What’s the hottest you’ve ever been? That time you were gills-to-breathe, flip-flops-stuck-to-asphalt, torture-chamber hot. Almost everyone’s been there.

For me, it was Phnom Penn, Cambodia, 2019. I remember my son and I slugging through temples that shimmered under the sweat dripping into my eyeballs. I heard little of what the guide said about the Khmer Rouge through the pounding in my ears as we slouched across the infamous killing fields.

We’d head out at the crack of dawn with the best of intentions, then by 10 a.m. be done for the day, retreating to our hotel, for the false promise of a tepid pool and a fan blowing warm air our way. I watched a British couple arguing with a waiter because they weren’t being seated at a table in front of the fan. Even though it oscillated. Even though it was 7 a.m. As for us, we were too hot to argue, even with each other.

However miserable we felt, we were obviously the lucky ones.
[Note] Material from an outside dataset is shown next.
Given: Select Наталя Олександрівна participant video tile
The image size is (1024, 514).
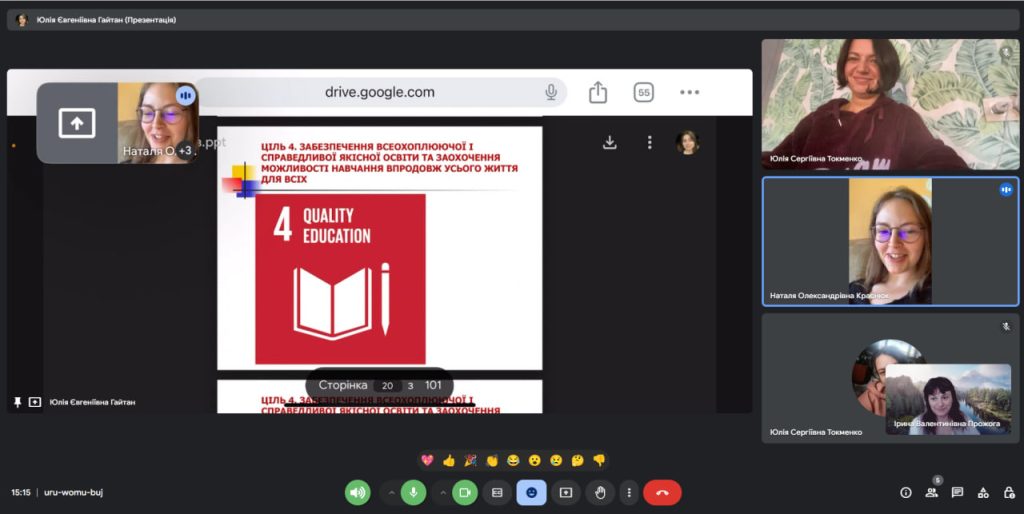Looking at the screenshot, I should coord(890,241).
When the hydro-powered electricity started running out and the city went into rolling brownouts, we could pick up and move hotels to the only district that had 24-hour electricity — where the prime minister lived. People in Phnom Penn, as in much of the “inhabitable” world, couldn’t escape. Our guide explained that Cambodians weren’t used to this kind of heat either, and couldn’t catch a break, even at night.

A honeylocust tree, like this one that shades the Whitmore Tree Farm, can reduce a building’s energy cost by up to 25 percent. Alex Feleppa photo.

“Since it’s impossible to sleep in such heat, everyone’s in a perpetual state of exhaustion,” he explained.

Without the reprieve of air conditioning, heat can be a multi-headed monster. Bodily changes of as little as a single degree above the sweet spot of 98.6 can cause heat rash, headache, dizziness, nausea, cramps and a quick, weak pulse. As your core temperature rises further, the body starts losing its ability to cope. Your brain can’t get enough blood, leading to confusion, delirium and even hallucinations. Once you reach 103 degrees, your bodily functions start to grind to a halt. You stop sweating altogether, and your blood pressure drops, heightening the risk of cardiac failure.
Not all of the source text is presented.